BEGIN Document passage
Industrial manufacture of cigarettes has boosted the prevalence of smoking in epidemic fashion, reaching a prevalence of 50% or more in adult male populations in many countries.4–7 The trend in Finland has been broadly similar to that in other Western countries.8 The main exception is that Finland already had many cigarette factories back in the 19th century, which led to Finnish men consuming more factory made cigarettes than anywhere else at the beginning of the 20th century.9

The prevalence of smoking in the Finnish adult male population was close to 70% until the 1950s, subsequently declining to about 45% in 1965–70. In contrast, Finnish women smoked little; at the beginning of the 1960s the prevalence was 13%.10 From 1978 to 2001, male smoking declined from 36% to 29%, while female smoking increased from 17% to 20%.11,12

Nowadays, tobacco consumption in Finland is among the lowest in Europe.13 Antismoking activities in Finland began in the 1960s. In 1964 the National Board of Health published its first report, modelled on the US surgeon general’s report.14 In 1966 the Finnish Tobacco Committee proposed the restriction of both cigarette advertising and smoking in public places. In 1969 the tobacco industry voluntarily stopped advertising its products on television, and this was banned in 1970. The Second Tobacco Committee for pre-legislative work was nominated in 1972 and the Finnish Tobacco Control Act (TCA) was passed in 1976. The TCA prohibited smoking in most public places and on public transport, restricted tobacco advertising, and set a 16 year age limit for tobacco purchases. Manufacturers were obliged to include health warnings on tobacco packaging, and about 0.5% of tobacco tax revenue was allocated to tobacco control programmes and other health promotion initiatives. A total advertising ban was enforced in 1978.15–18

Tobacco excise taxes have been widely promoted as an effective tobacco control policy tool to encourage quitting, reduce consumption among remaining smokers, and decrease smoking initiation. Although tobacco prices in Finland were raised substantially in 1975–1976, subsequent annual increases have been either modest or negligible.19 Various other tobacco control policy measures were implemented during the 1980s. Prevention programmes started in the North Karelia project from 197220 gradually spread nationwide.
END Document passage
BEGIN Provided material
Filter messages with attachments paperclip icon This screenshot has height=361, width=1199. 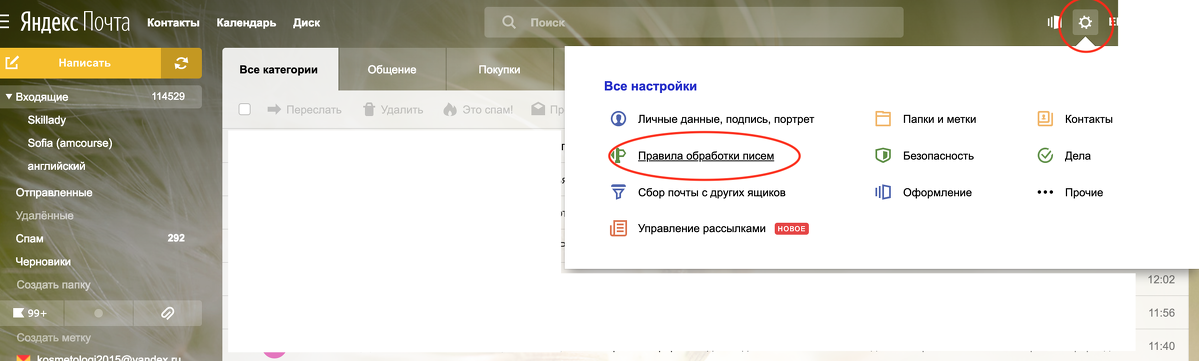(167, 313)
END Provided material
Required work →
**A)** Using the passage on smoking in Finland, explain in one to three sentences why Finnish men consumed more factory-made cigarettes than men anywhere else at the beginning of the 20th century.
**B)** Print the part of the passage on smoking in Finland from "Tobacco excise taxes" up to and including "gradually spread nationwide.".
**C)** Decide whether each statement agrees with the passage on smoking in Finland. Answer yes or no for each, and quote the words from the passage that decide it.
(i) The tobacco industry voluntarily stopped advertising on television in 1969.
(ii) The Finnish Tobacco Control Act set an 18-year age limit for tobacco purchases.
(iii) Female smoking in Finland declined between 1978 and 2001.

Results in order →
**A)** Finland already had many cigarette factories in the 19th century. This led Finnish men to consume more factory-made cigarettes than anywhere else at the beginning of the 20th century.

**B)**
Tobacco excise taxes have been widely promoted as an effective tobacco control policy tool to encourage quitting, reduce consumption among remaining smokers, and decrease smoking initiation. Although tobacco prices in Finland were raised substantially in 1975–1976, subsequent annual increases have been either modest or negligible.19 Various other tobacco control policy measures were implemented during the 1980s. Prevention programmes started in the North Karelia project from 197220 gradually spread nationwide.

**C)**
(i) Yes: "In 1969 the tobacco industry voluntarily stopped advertising its products on television"
(ii) No: "set a 16 year age limit for tobacco purchases"
(iii) No: "female smoking increased from 17% to 20%"